Relationships are weird. Being a hermit is so much easier.

Unrequited love may suck, to a certain extent, but I'd rather experience that than be unmoved by certain wonderful people. If one consciously values then it is practically unavoidable. There is a reason for this:
  1. We can choose our values to a very great extent (some are subconsciously acquired and harder to get a handle on).
  2. We can choose and have even greater control over our actions.
  3. We have little to no choice about how we will feel about someone who embodies the things we value when we encounter them.

you doubt yourself too much, you have to have objectivity when evalulating relationships. the objectivity is your own morals and standards.

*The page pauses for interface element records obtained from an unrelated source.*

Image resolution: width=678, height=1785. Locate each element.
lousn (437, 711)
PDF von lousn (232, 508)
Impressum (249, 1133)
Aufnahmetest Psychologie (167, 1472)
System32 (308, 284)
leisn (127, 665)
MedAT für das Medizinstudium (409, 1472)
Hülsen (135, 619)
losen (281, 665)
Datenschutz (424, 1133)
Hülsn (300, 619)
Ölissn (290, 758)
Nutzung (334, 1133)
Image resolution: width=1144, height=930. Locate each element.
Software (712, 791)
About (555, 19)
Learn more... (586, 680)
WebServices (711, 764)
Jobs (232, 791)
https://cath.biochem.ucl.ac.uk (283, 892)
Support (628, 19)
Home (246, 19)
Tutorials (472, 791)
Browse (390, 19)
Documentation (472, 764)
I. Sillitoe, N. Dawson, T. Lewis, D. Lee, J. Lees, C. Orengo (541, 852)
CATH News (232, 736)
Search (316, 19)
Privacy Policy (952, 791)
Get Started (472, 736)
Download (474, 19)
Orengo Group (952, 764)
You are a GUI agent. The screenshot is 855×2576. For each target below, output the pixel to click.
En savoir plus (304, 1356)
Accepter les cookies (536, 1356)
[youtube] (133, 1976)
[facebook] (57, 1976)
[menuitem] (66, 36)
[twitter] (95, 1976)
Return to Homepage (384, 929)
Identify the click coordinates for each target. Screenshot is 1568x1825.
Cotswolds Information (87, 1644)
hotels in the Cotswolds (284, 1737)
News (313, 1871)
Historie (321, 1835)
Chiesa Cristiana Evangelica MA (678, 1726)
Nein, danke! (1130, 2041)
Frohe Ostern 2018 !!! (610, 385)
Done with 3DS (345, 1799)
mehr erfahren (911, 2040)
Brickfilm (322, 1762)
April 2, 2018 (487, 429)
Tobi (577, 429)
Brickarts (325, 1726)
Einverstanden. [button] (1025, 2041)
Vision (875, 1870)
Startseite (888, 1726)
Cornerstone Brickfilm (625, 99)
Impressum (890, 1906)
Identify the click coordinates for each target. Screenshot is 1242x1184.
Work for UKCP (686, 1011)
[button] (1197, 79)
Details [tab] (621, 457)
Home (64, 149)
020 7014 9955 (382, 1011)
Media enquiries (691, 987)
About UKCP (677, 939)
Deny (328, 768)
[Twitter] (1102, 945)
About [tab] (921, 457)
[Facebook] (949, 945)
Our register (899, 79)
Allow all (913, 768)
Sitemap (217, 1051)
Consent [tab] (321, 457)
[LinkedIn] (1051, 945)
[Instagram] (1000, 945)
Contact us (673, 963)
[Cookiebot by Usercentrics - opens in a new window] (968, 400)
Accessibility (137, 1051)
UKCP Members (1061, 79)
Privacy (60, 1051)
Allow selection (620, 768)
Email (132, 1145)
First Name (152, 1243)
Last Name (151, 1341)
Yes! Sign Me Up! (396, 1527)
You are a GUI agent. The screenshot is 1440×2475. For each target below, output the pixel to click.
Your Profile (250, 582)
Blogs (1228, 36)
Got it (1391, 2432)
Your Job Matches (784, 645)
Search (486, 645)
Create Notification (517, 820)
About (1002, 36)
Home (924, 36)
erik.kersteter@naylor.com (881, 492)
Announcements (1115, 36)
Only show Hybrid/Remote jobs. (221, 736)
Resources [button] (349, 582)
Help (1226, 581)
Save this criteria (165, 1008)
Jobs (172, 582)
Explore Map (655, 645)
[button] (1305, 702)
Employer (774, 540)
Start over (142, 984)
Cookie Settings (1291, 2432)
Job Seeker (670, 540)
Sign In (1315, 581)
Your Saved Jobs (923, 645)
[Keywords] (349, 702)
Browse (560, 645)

Everyone needs objective standards for themselves. I agree completely. The point I was trying to make though, is that they are your own standards and values. They are subjective to that individual case. If you tell someone "You're too serious," what you mean is, "You're too serious for me. There are myriad ways for people to be incompatible without there being something flawed with them, per se. Often, it is very easy to forget that.

Stop analyzing. Start touching and being touched.

My advice for the day.

You're playing doctor with me now? Heh heh. Gives a whole new meaning to the term "patient man" doesn't it.


Seriously though...I'm way too sensually influenced. Once I start playing around like that I lose any sense of objectivity. I need to figure things out with someone before I dive right in, as it were. It'll happen, when it's right. ; )


This has very little to do with your post...

Happy Blogiversary! Our blogiversaries are only one or two days apart.

I decided to send happy wishes because when I read your userinfo I noticed you quoted Rush. The title of my blog comes from lyrics by Rush.